WHAT IS ASKED ->
**A.** According to the passage on Wallarm MCP protection, what is the minimum Native Node version required?
**B.** Transcribe part of the passage on Wallarm MCP protection. Begin at the words "1. Select the" and stop after "as described below.".

PASSAGE GIVEN ->
***

Wallarm protects [MCP](https://modelcontextprotocol.io/) servers at two levels. Standard attacks (SQL injection, XSS, path traversal, etc.) are [detected automatically](https://docs.wallarm.com/about-wallarm/protecting-against-attacks.md) since MCP operates over HTTP with JSON-RPC payloads. For MCP‑specific threats, Wallarm provides three dedicated mitigation controls:

* [**ACL policy**](#acl-policy) - controls who can access specific MCP methods and primitives
* [**Request verification**](#request-verification) - verifies that request parameters contain expected values before allowing the request
* [**Tool input schema enforcement**](#tool-input-schema-enforcement) - validates tool call arguments against the schema learned from `tools/list`

## Requirements

* The [Advanced API Security](https://docs.wallarm.com/about-wallarm/subscription-plans.md#core-subscription-plans) subscription plan
* [NGINX Node](https://docs.wallarm.com/installation/nginx-native-node-internals.md#nginx-node) 6.12.0 or higher, or [Native Node](https://docs.wallarm.com/installation/nginx-native-node-internals.md#native-node) 0.25.0 or higher
* [API Discovery](https://docs.wallarm.com/api-discovery/overview.md) active (MCP discovery is enabled by default)
* For ACL policies by user or role: configure MCP user and role extraction in [MCP session context parameters](https://docs.wallarm.com/api-sessions/mcp-sessions.md#mcp-session-configuration). IP address and country are available automatically.
* For request verification: any parameters you want to check (e.g., JWT claims) must be exported as [session context parameters](https://docs.wallarm.com/api-sessions/setup.md#session-context) so the node can evaluate them.

## Creating MCP mitigation controls

To create an MCP mitigation control:

1. Go to Wallarm Console → **Mitigation Controls** → **Add control**.
1. Select the desired control type:

    * ACL policy
    * Request verification
    * Tool input schema enforcement
1. Configure the control as described below.

!!! info ""
    For general information on how mitigation controls work, see [Mitigation controls](https://docs.wallarm.com/about-wallarm/mitigation-controls-overview.md).

***

DATA ENTRIES ->
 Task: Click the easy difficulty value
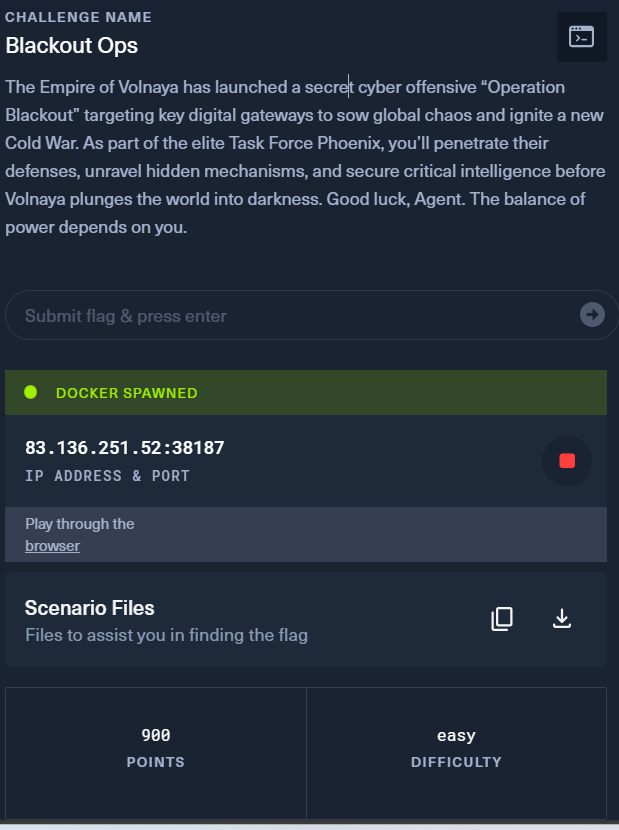click(456, 736)
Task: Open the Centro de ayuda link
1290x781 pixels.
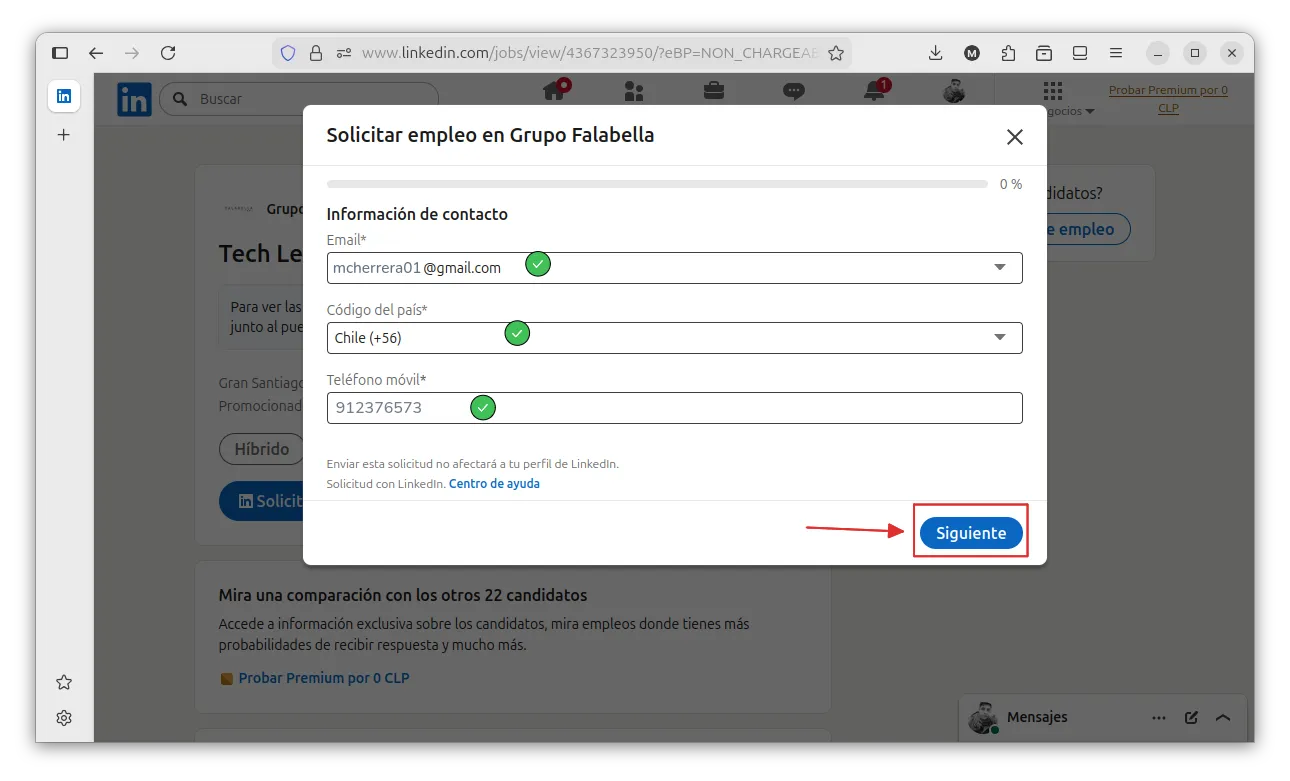Action: 494,483
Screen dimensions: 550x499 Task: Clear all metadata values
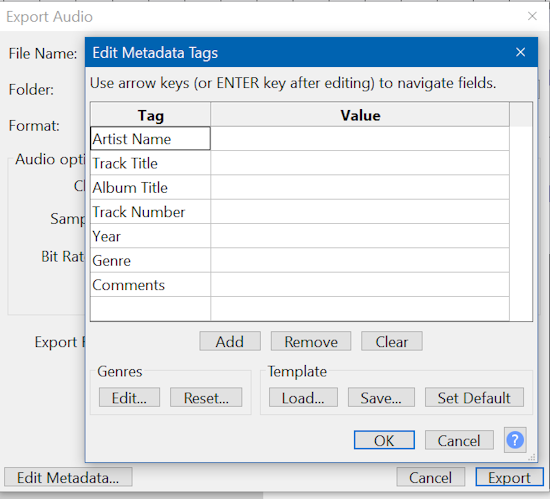(x=391, y=341)
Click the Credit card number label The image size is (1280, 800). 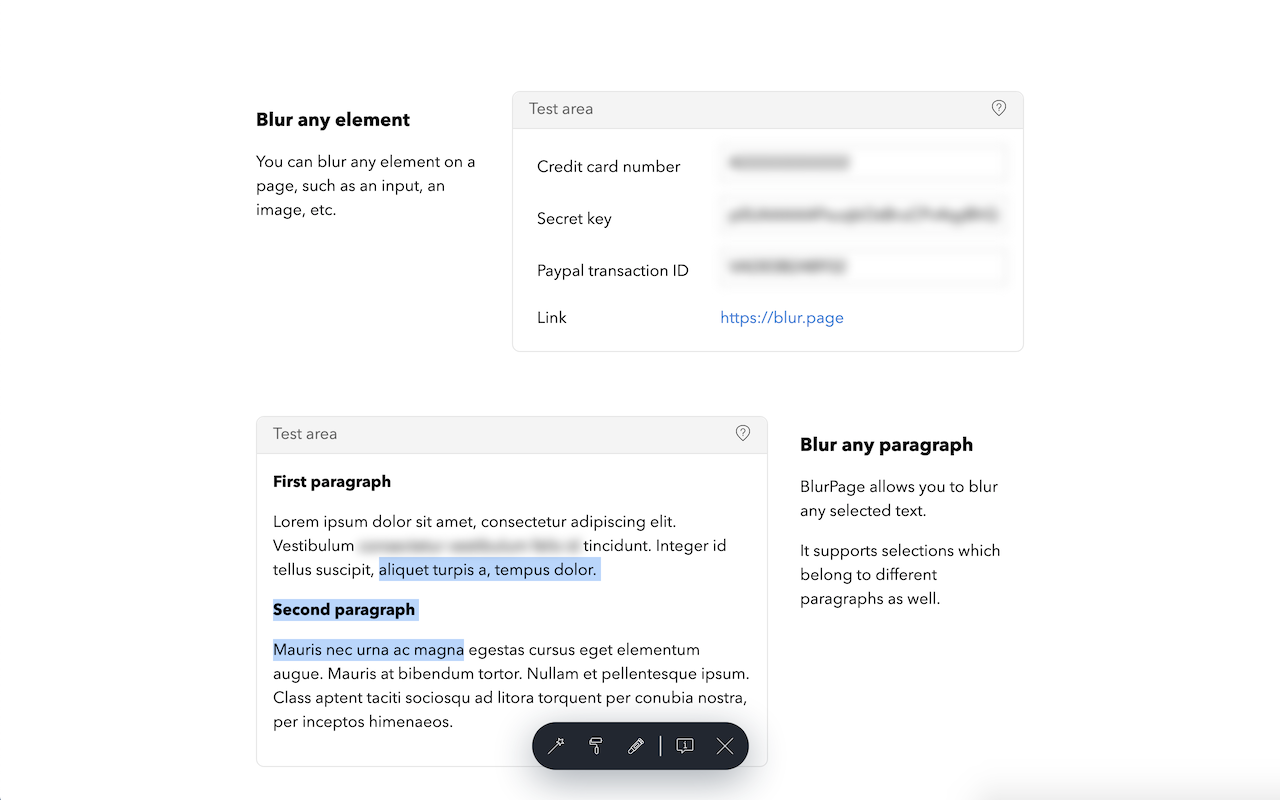tap(608, 166)
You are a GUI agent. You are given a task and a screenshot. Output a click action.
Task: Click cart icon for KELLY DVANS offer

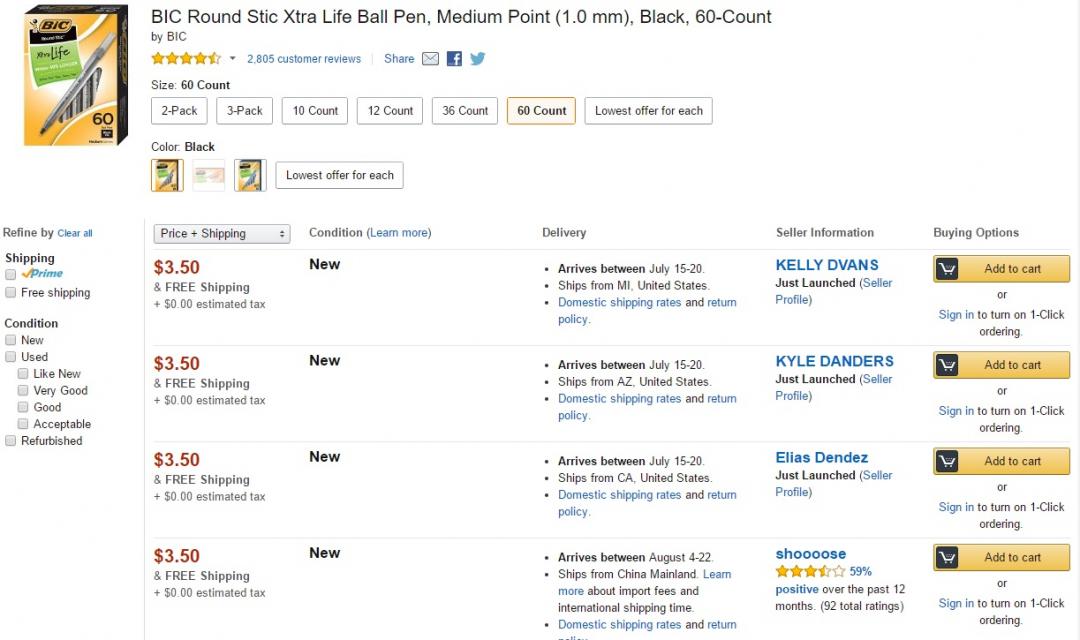click(947, 269)
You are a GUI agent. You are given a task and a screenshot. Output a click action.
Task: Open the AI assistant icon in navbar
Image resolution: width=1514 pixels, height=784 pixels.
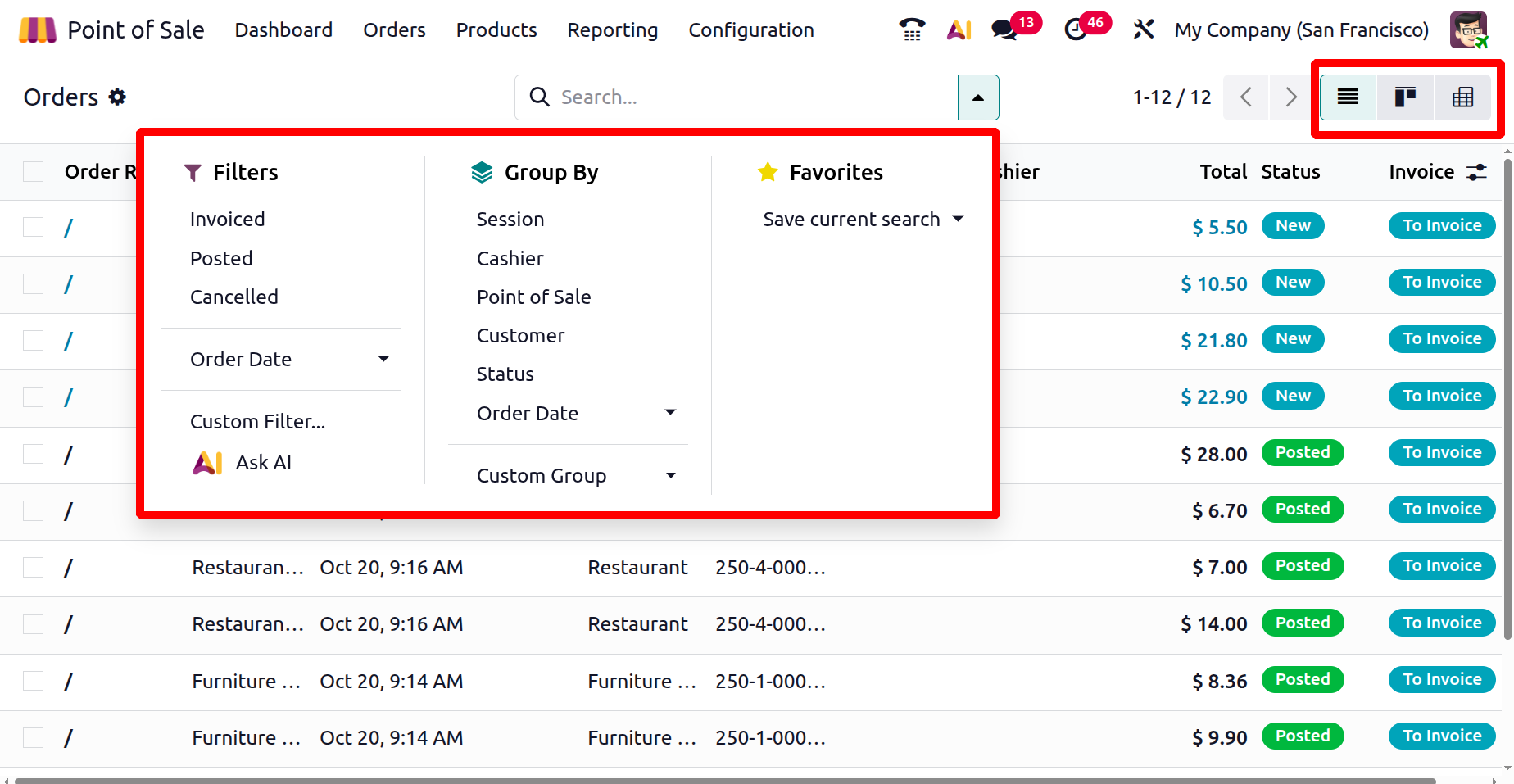(x=959, y=30)
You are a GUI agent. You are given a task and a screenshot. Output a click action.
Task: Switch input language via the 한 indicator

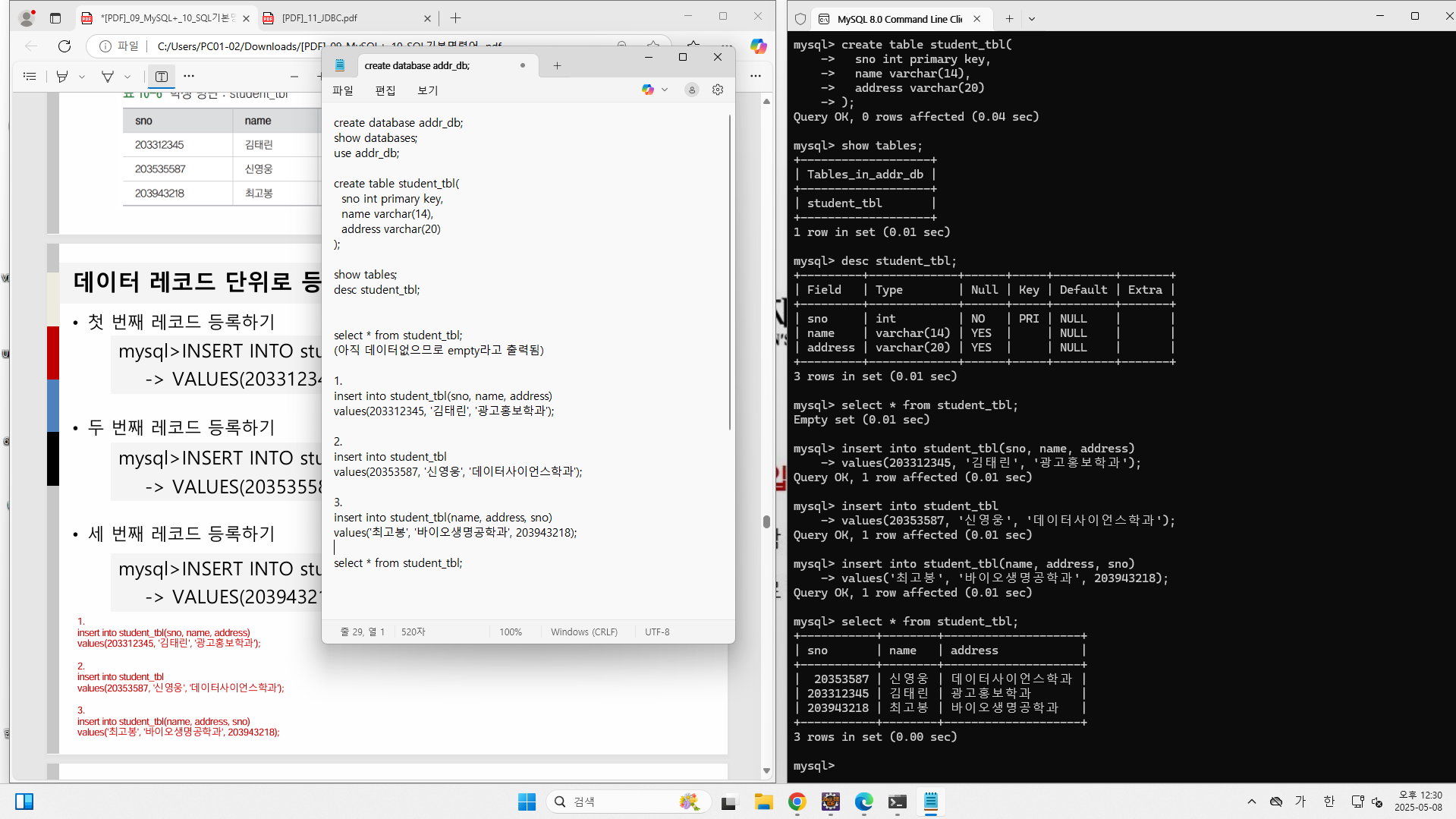[x=1328, y=801]
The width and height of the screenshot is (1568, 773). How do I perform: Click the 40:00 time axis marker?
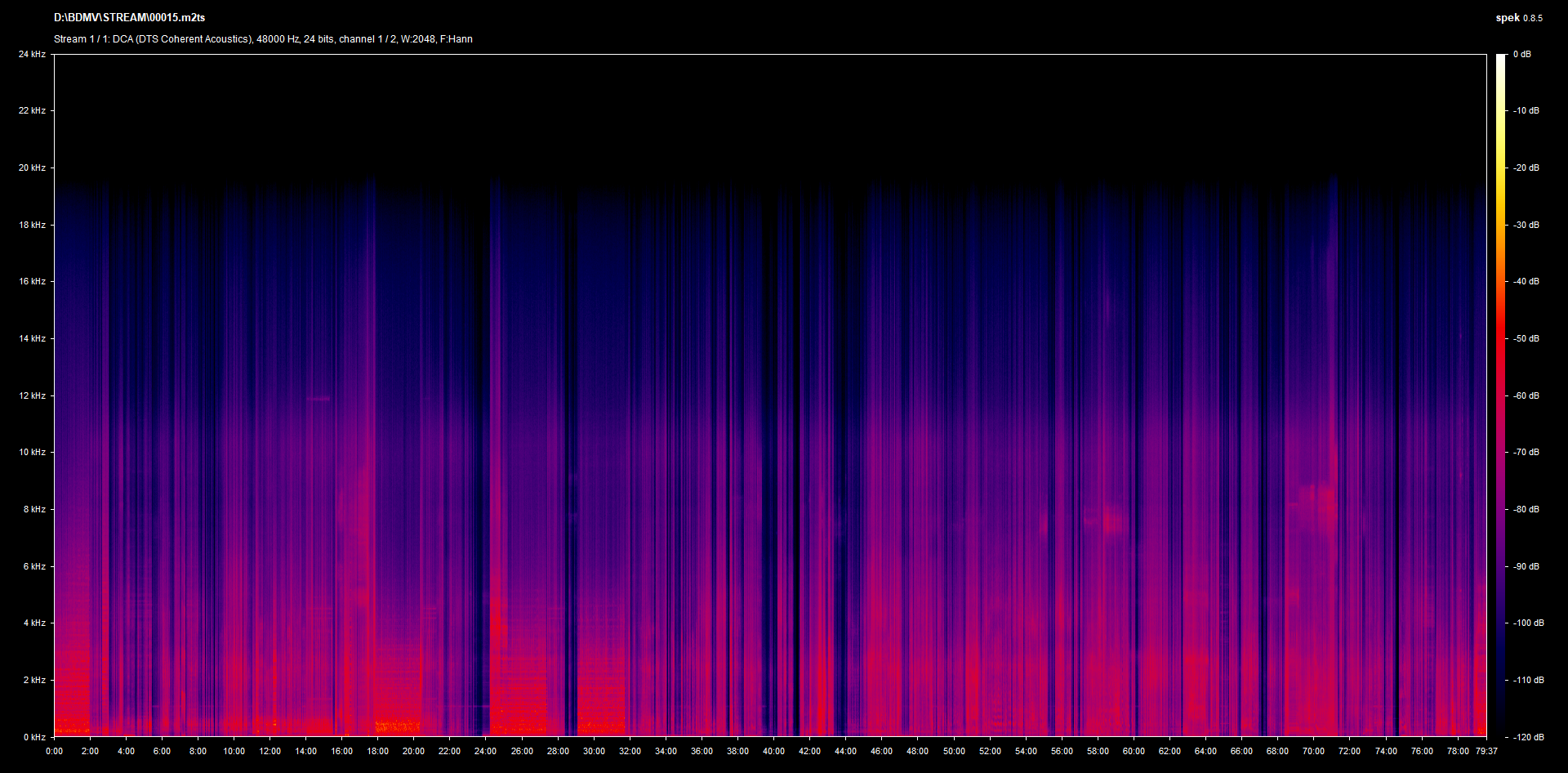773,751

***

RESPONSES BY TASK ->
**A.** Native Node 0.25.0 or higher.

**B.**
1. Select the desired control type:

    * ACL policy
    * Request verification
    * Tool input schema enforcement
1. Configure the control as described below.